The reason for the split is that for most purposes where you think you need a parser, you in fact just need a tokenizer. The tokenizer library is about 15KB, whereas the parser is over 700KB (minified), so you can see why you might not want to include it unnecessarily.
The library files
jtokenizer.php are self-contained, minified files for production use. If you wish to inspect or modify the code you will need to download the devel package. This package provides a build script which collates the libraries into their distributable files.
The main function you will want to use is
j_token_get_all which behaves the same as the PHP token_get_all function with the addition of a column number as well as a line number. Additionally there is the
j_token_name as per the PHP token_name function.
This is a full, syntactical parser. On its own it simply generates a parse tree which can be traversed and manipulated.
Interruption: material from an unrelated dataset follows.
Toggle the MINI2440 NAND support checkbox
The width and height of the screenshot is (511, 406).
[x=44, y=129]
There is no proper documentation on this yet, but take a look at the node classes in the devel package if you are serious about doing something useful with this parser.
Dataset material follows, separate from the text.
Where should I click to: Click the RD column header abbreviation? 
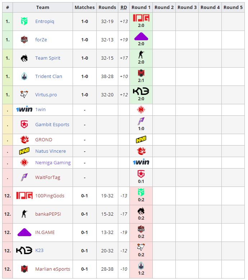[124, 7]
Some other notes in no particular order
The full parser uses a lot of juice. I recommend giving PHP loads of memory, and be careful what you throw at it if you’re going to run it on a production server.
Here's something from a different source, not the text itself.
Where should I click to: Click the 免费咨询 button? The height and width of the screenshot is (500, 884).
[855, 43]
The JParser parse tree is purposefully not a full tree, it collapses redundant nodes to save memory. If you want to see a full tree then take a look at the
JParserRaw class. (devel package required)
Splitting the parsing process into two parts (tokenize/parse) is probably not the most efficient and probably uses more memory than it would another way. However, I figured it would be neat to mimic the PHP tokenizer functionality so that parsers could be built that take a stream of PHP tokens.